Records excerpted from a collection
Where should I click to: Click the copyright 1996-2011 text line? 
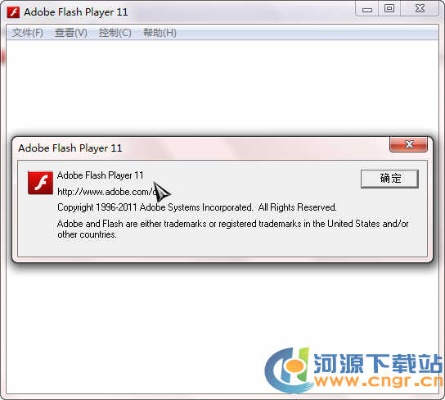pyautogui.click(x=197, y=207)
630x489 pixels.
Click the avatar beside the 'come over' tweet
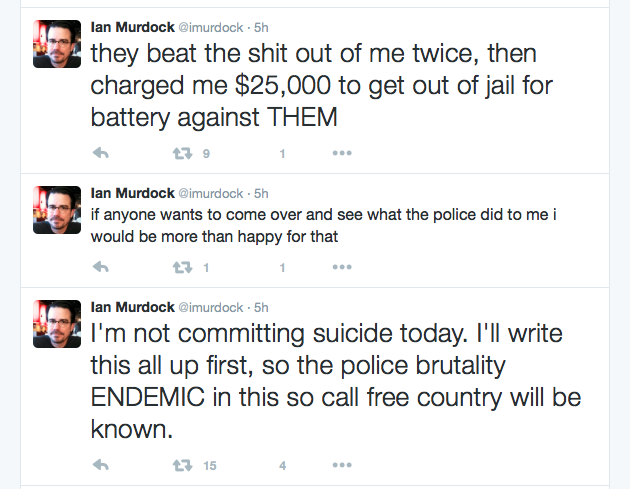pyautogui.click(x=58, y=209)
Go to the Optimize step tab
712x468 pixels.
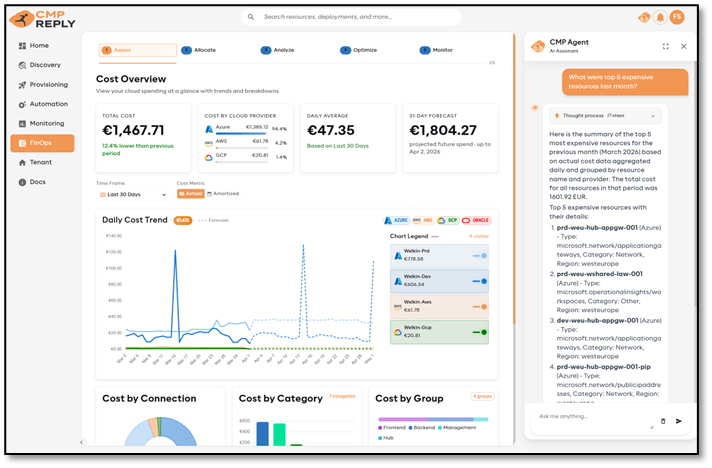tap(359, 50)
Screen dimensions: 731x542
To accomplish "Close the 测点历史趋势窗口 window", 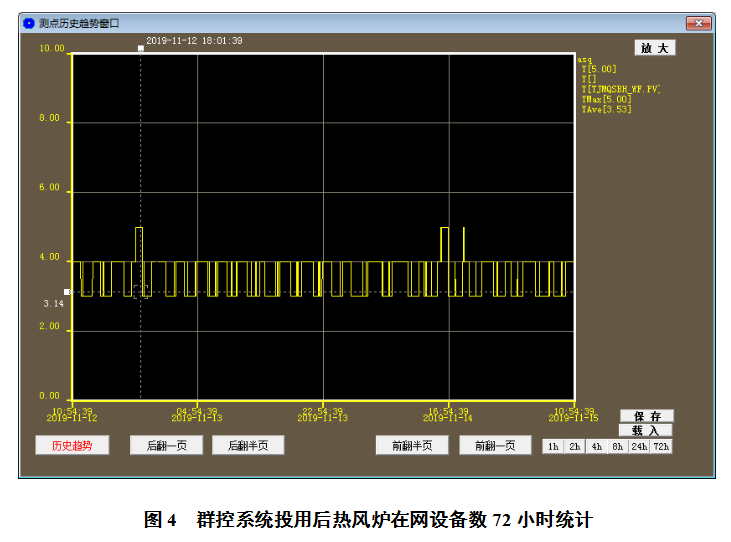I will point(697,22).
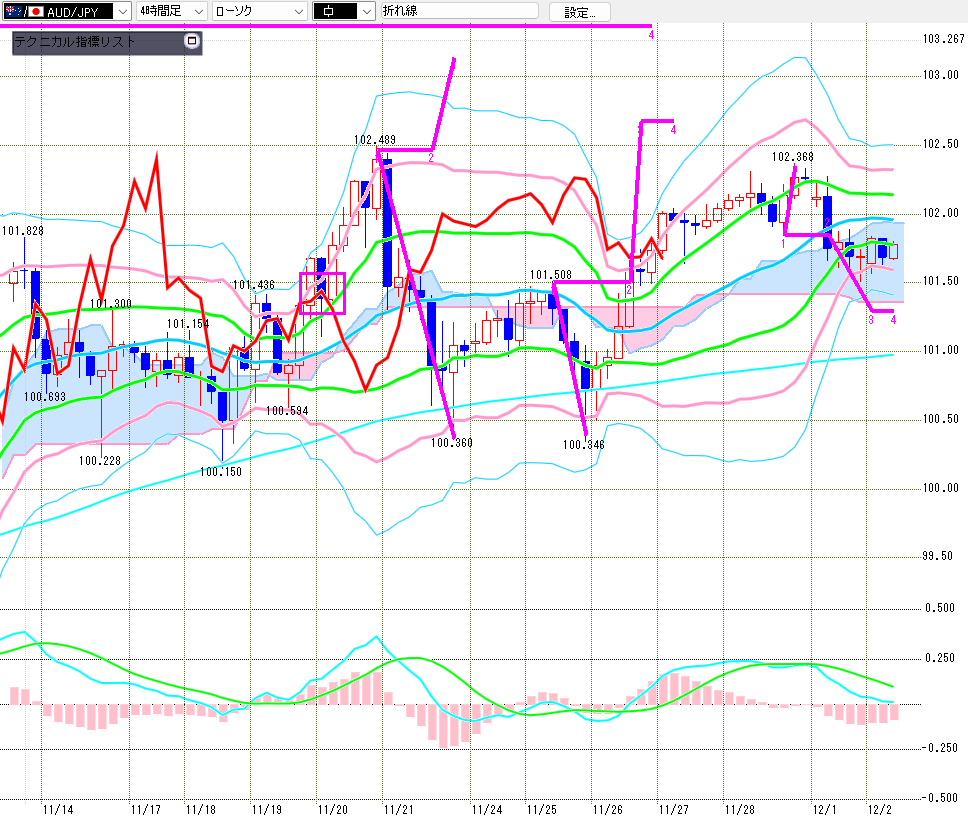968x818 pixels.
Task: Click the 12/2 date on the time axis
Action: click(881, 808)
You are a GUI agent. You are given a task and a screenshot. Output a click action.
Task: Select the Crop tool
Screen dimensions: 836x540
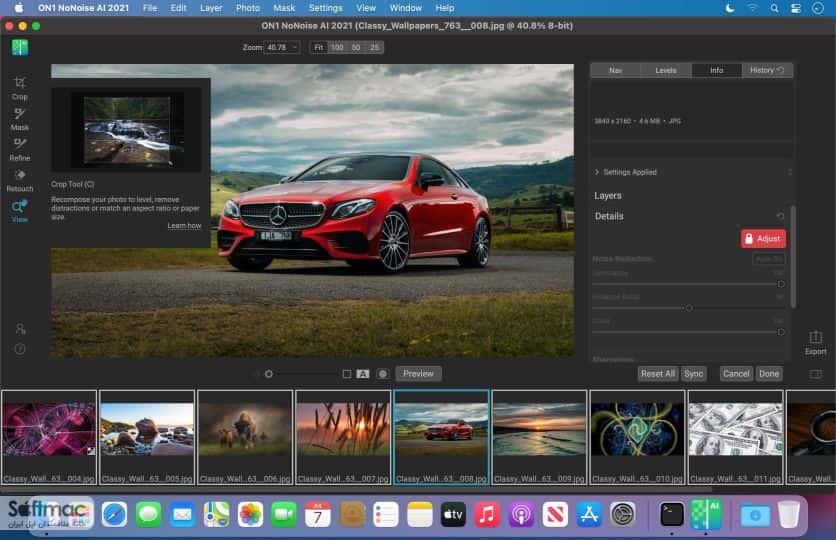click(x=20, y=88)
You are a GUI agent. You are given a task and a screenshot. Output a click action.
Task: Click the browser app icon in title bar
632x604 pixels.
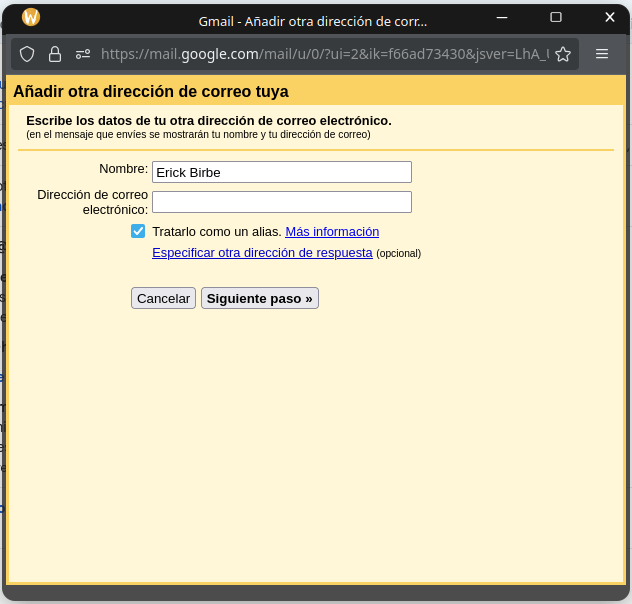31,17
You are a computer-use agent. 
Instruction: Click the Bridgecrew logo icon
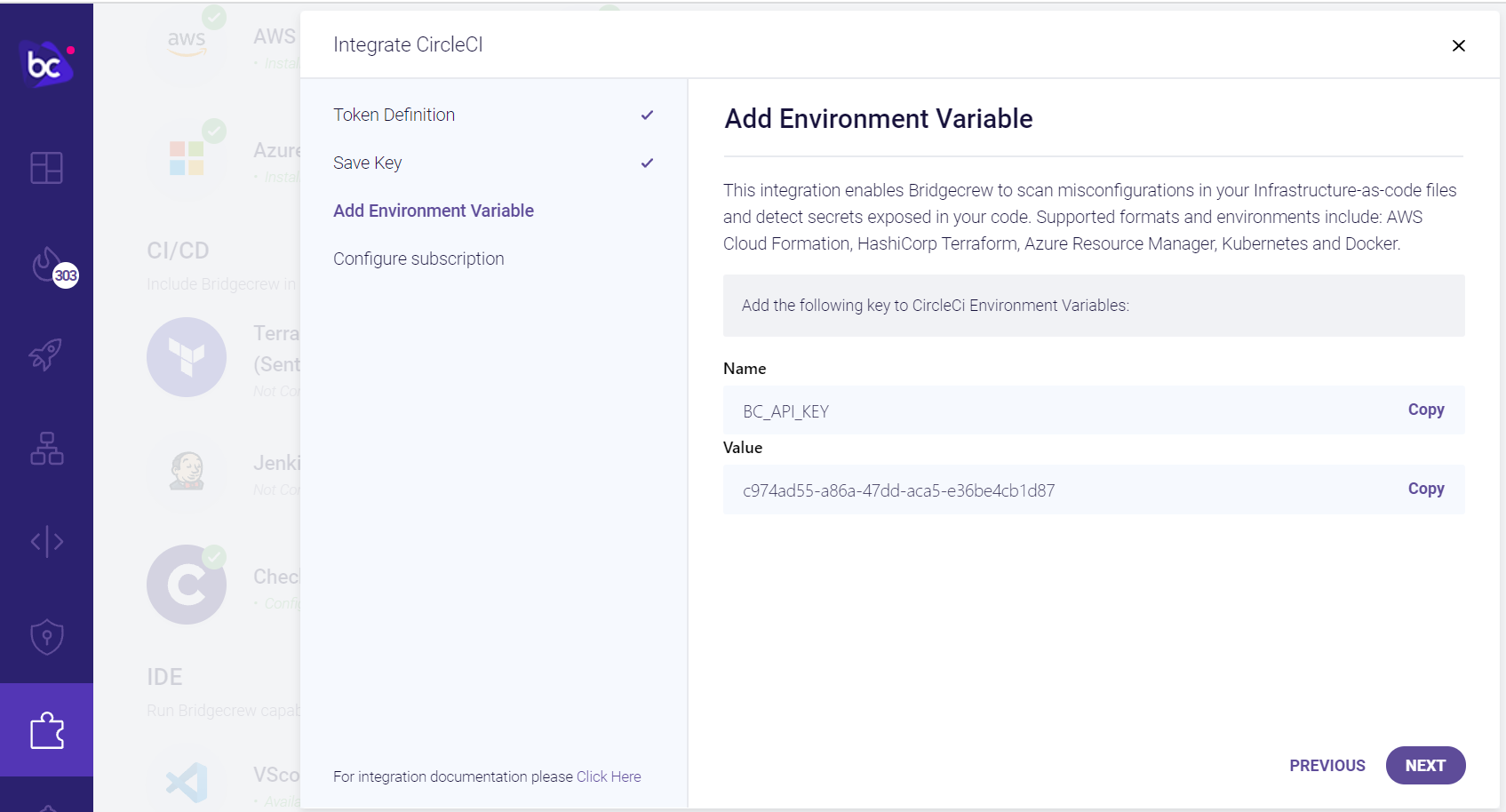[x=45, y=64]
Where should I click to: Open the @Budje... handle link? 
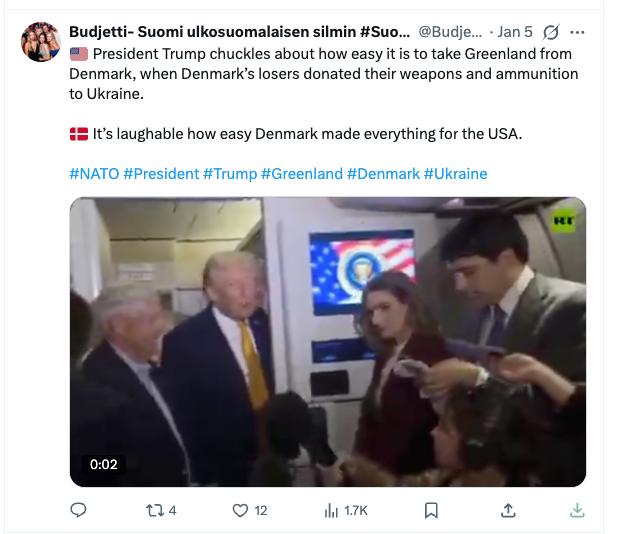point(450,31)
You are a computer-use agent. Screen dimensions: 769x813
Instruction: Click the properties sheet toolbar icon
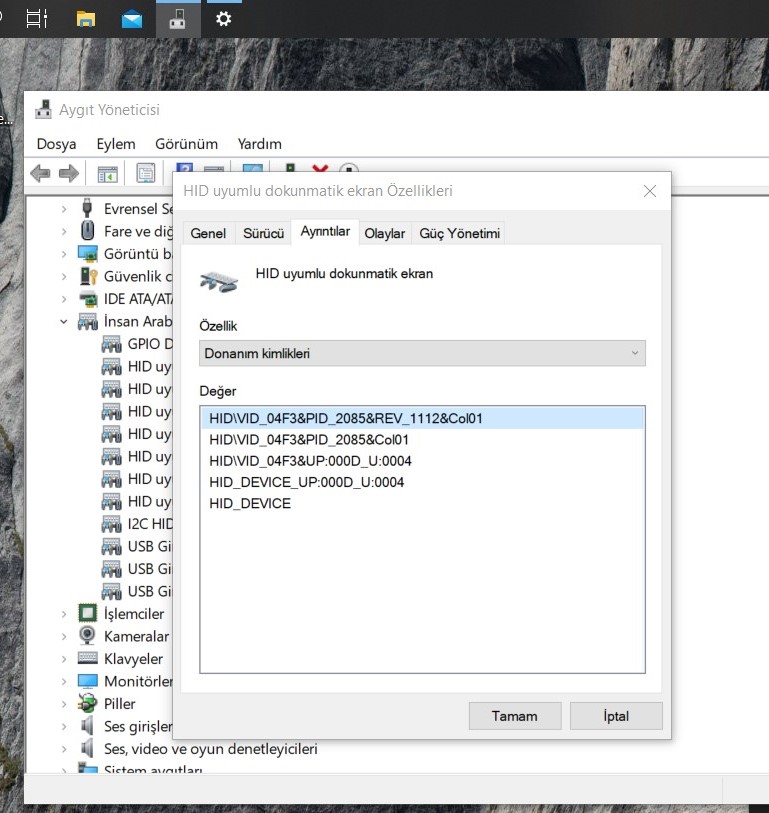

* REQUIRED ACTION *
Each line of the data that includes "agent" should be copied.

* RESULT OF THIS EXERCISE *
You are a GUI agent. You are given a task and a screenshot. Output a click action.
You are a GUI agent. You are given a task and a screenshot. Output a click action.
You are a computer-use agent. 
You are a computer-use agent. Screen dimensions: 769x813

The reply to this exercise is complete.